I say it is rain, for the rooster. And the fog,
and the dispersion of the small. And I say
it is rain for the sound of despair. For
the clutched breath in a child’s dream
when the mare goes blind and licks
a wound. For the light I cannot reach. For
my father is building his boat.

Note the first line’s insistence on artifice; we don’t see rain, we see the saying that “it is rain.” And this is attached not to a cause (it’s cloudy) or to evidence (there are drops falling from the sky), but to a non sequitur in the form of an adverbial phrase. This is no more about rain than “The Red Wheel Barrow” is about a wheelbarrow.
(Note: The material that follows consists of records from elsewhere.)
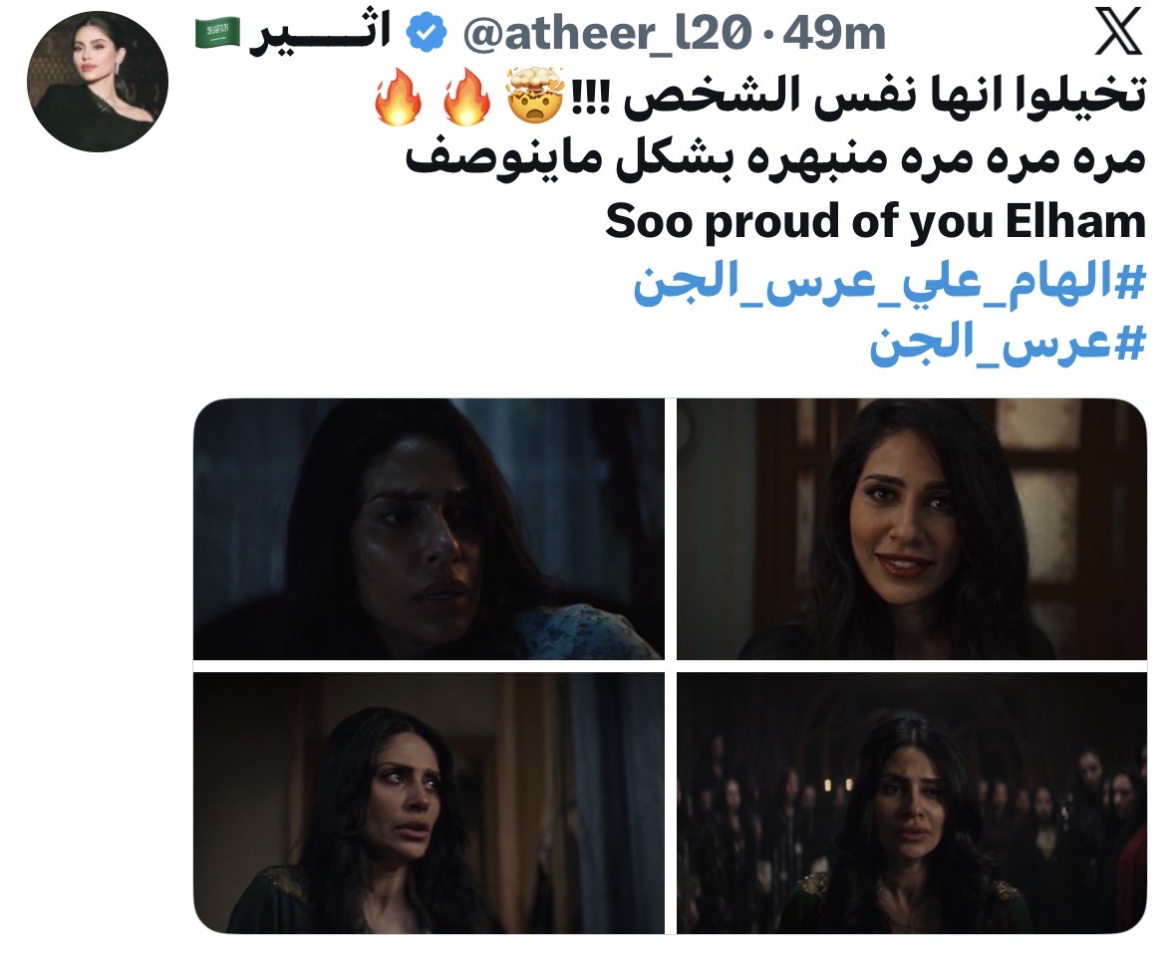Click the X logo icon
This screenshot has width=1175, height=957.
point(1118,31)
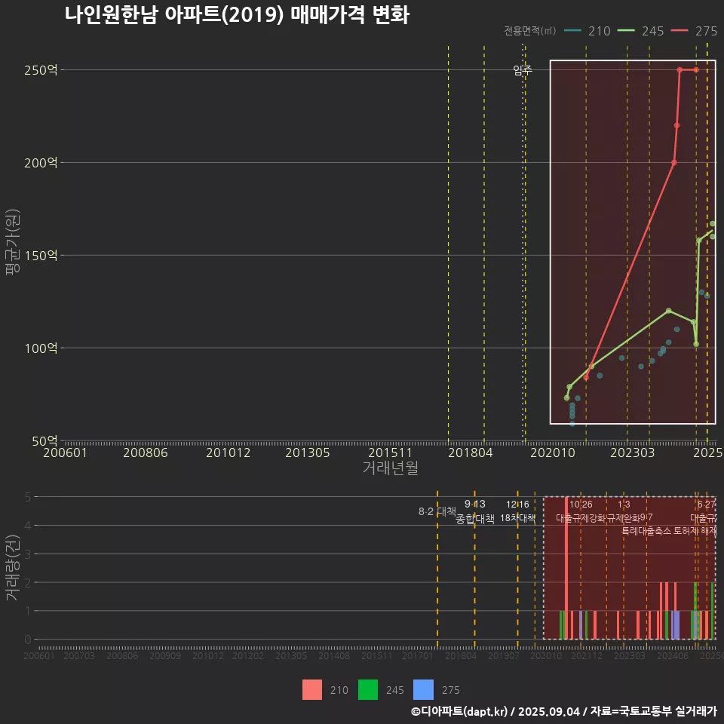The width and height of the screenshot is (724, 724).
Task: Click the 8·2 대책 policy marker label
Action: click(x=437, y=511)
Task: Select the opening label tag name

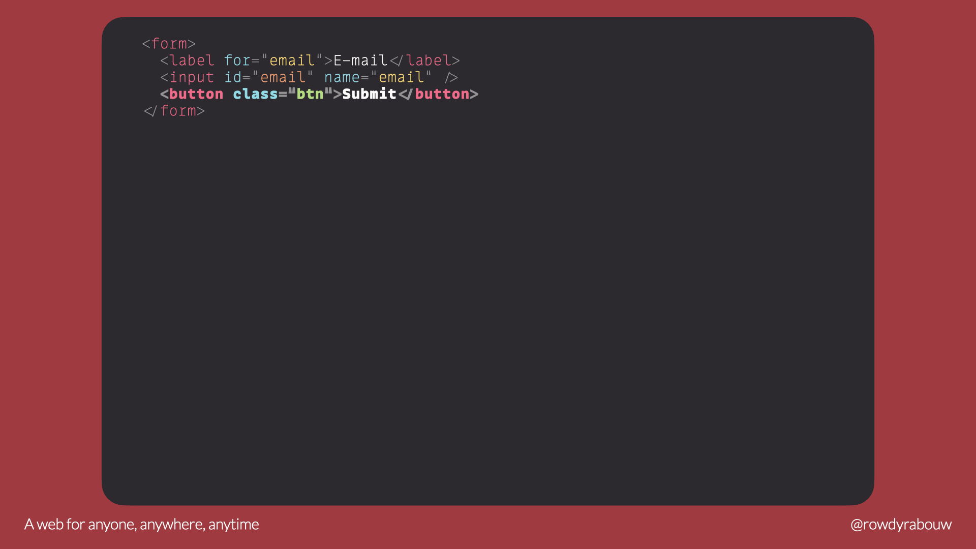Action: [x=192, y=60]
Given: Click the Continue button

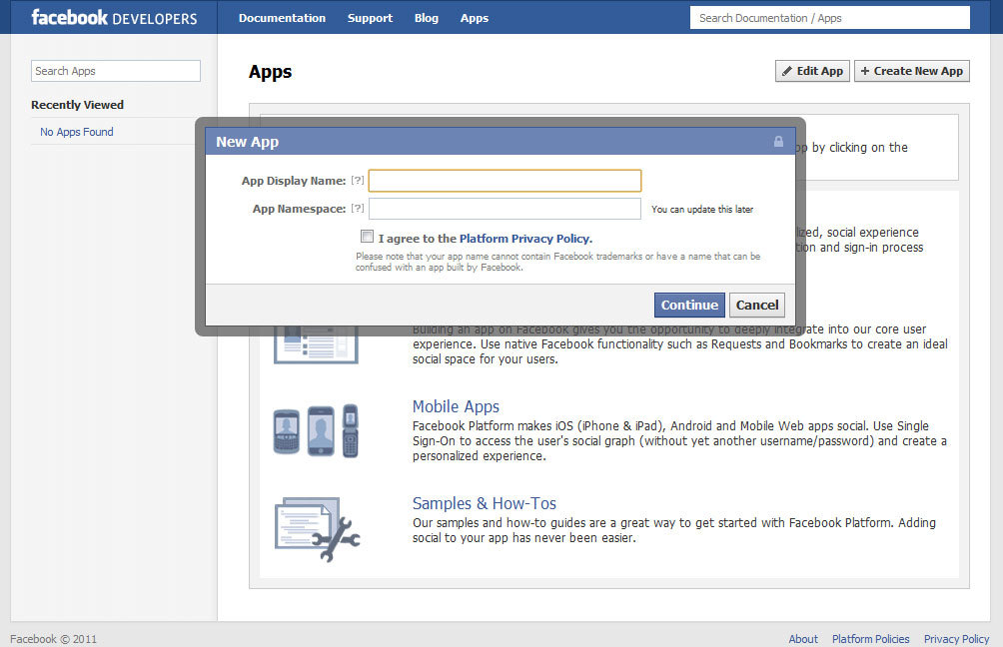Looking at the screenshot, I should tap(689, 305).
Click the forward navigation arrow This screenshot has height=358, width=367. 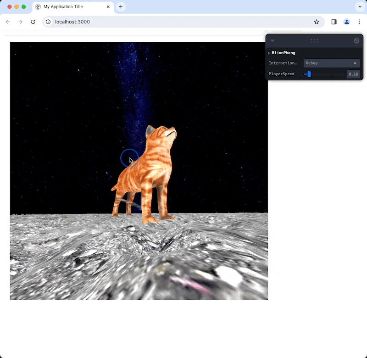[20, 22]
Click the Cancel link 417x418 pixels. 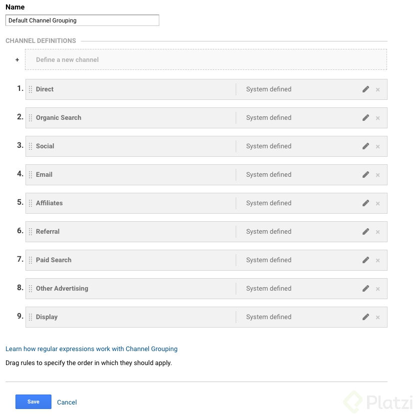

It is, instead, about “rain,” and the ways the word connects – through sound to “rooster,” through the discourse of climate to “fog,” through the family resemblance to other droplet-like things in “the dispersion of the small.” The third sentence then takes sonic resemblance to re-interprets it as affective resemblance. The next sentence elaborates despair through concrete emblems. The repeated “for the” structure establishes a pattern that is broken by the stanza’s concluding sentence, which uses a word that appears to be the same (“for”) in a different grammatical sense (here as a synonym for “because”). What I’m getting at is that Ross is using language here in a way that foregrounds the substance itself rather than the objects, relationships, attitudes, etc., that everyday language (and too much contemporary poetry) is supposed simply to reveal.


Sometimes, the poems work through perception to moments of fairly clear narrative or meditation. In “The Most Handsome Man in America,” the speaker reads a photograph first in terms of objects in space (“We see the bottom of a car, parked / at the top”), then in terms of familial history (the photograph depicts the speaker’s parents), and, finally, in terms of that history’s emotional and thematic significance. These are fine performances of a standard poetic progression. I find myself much more powerfully drawn, though, to the poems in which I’m much less sure about what’s going on, in which the important relationships are those established among phrases and images themselves rather than among those things toward which they are supposed to point. In “Coal Seam,” for instance:

I’m out, the night again. The field. New growth
over September. Some black straw. Some burnt wheat.
Strange sun in a glass-fire.

Olivia was here. No cuts she said, it was your sweater. You
never knew how leaves could smolder. Never broke a slag-heap

for timbers in this cabin. No one asks, weren’t they green –
I chinked them, who would care?

Is there a picture here, a narrative? Sure, and with some interpretive pressure and guess work both can be sketched. But I don’t think either the picture or the story is the locus of the poem’s power (and it’s got power). Instead, phrases are repeated in ways that call out a current of subterranean significance. “No cuts” recurs later, for example, and connects with “two / lines of blood,” itself the third in a series of figures, to lend a violence to what is being described (mining), that then slants the word “blade,” here referring to grass, in the semantic direction of knives or axes. The black straw and burnt wheat of the first lines, the glass-fire and smoldering leaves, similarly exert a linguistic gravitational pull on later words and phrases.

Throughout Vinland, Ross wonderfully plays language against itself, exploits the inherent multiplicity of meanings, through these painterly tricks of juxtaposition and patterned repetition. Dreams, visions, rhythms. Indeed.